Cette dimension de la psyché humaine, prompte à aller jusqu’à minutieusement préparer de tuer un autre être humain, Christophe Hondelatte l’étudie depuis plus de vingt ans, avec Faites entrer l’accusé, la célèbre émission criminelle qu’il a animée dès 2000 sur France 2, ou dans ses chroniques radiophoniques sur RTL et Europe 1.
Ce sont justement ces dernières qui sont ici adaptées au scénario par Jean-Louis Tripp (Magasin Général, Extases, et au dessin par Cyril Doisneau (31 jours de tournage. À première vue, le travail du dessinateur semble un peu malhabile (manque de proportions, flou dans les perspectives, etc.), mais rapidement, on se laisse entraîner par le découpage judicieusement réalisé par Tripp, pour se rendre compte que le dessin de Doisneau convient parfaitement à sa narration : il ne frappe pas trop le regard ce qui permet de supporter avec adéquation les hors-textes et les quelques dialogues qui impriment un rythme de lecture.
Chaque récit est mené tambour battant. En une dizaine de pages, les auteurs reprennent le contenu d’une chronique qu’Hondelatte racontait en près d’une heure sur les ondes. La dizaine de chroniques contenues dans cet ouvrage de 145 pages brosse différents types de narration : chronologique ou en flash-back, parfois on connaît le meurtrier dès la première page, parfois on tente de le découvrir au fur et à mesure du récit, lorsque ce n’est pas la personne assassinée dont on cherche à découvrir l’identité. De plus, chaque histoire comprend sa demi-douzaine de protagonistes, si bien qu’il faut parfois revenir deux pages en arrière pour se rappeler le rôle de l’un et de l’autre. Enfin, une petite conclusion termine chaque récit, expliquant les dénouements.

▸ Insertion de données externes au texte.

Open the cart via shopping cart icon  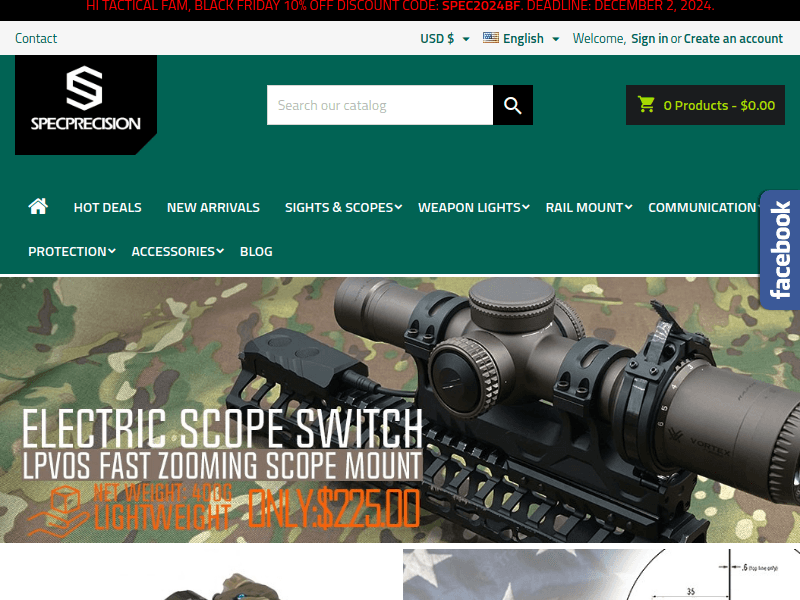[x=646, y=104]
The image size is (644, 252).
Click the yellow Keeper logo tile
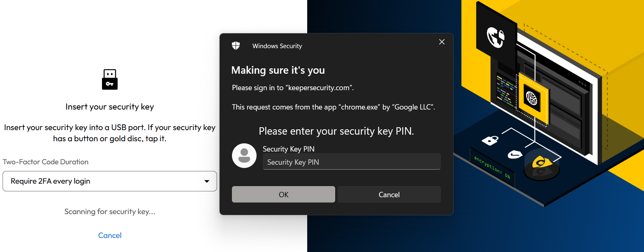[533, 98]
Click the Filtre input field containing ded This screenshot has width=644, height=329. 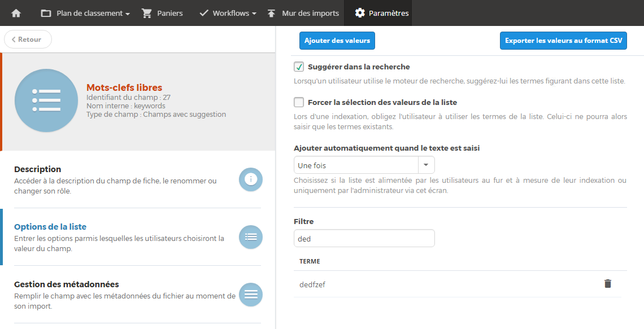pos(364,238)
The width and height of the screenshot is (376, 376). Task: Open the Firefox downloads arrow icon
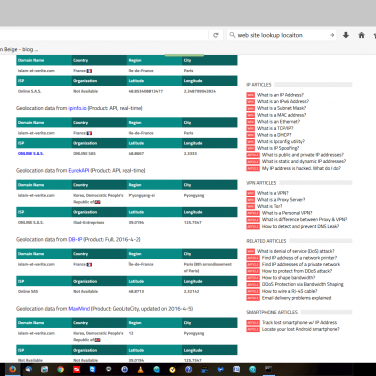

En dépit de ses quelques défauts, notamment le lettrage qui aurait pu être un peu plus lisible, on peut parler d’une réussite pour ce défi pas facile à relever. Il profite surtout du beau travail d’analyse et de découpage de Jean-Louis Tripp, qui déclarait d’ailleurs ceci : « Ce bouquin, non seulement je l’assume mais je le revendique. Je suis un fan de Christophe Hondelatte et je n’ai pas hésité une seconde lorsqu’il m’a demandé si je pensais qu’on pouvait l’adapter en bande dessinée. J’ai adoré faire cette adaptation et j’en suis fier. »

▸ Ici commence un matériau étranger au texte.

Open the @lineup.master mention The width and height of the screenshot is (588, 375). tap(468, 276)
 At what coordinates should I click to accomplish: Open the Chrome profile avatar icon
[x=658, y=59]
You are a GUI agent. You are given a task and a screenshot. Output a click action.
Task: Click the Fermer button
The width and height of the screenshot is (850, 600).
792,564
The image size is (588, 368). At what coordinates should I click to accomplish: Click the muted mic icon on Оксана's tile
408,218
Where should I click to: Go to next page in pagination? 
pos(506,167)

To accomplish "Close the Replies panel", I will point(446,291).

Si vous désirez en savoir plus, n’hésitez pas à visionner l’interview croisée de Tripp et Hondelatte sur TV5, elle permet de mieux comprendre ce qui nous attire dans ces récits et qui interroge comment et pourquoi on peut oser passer à l’acte.
Cet ouvrage paraî au parfait moment pour en profiter : le temps de l’été.
(par Charles-Louis Detournay)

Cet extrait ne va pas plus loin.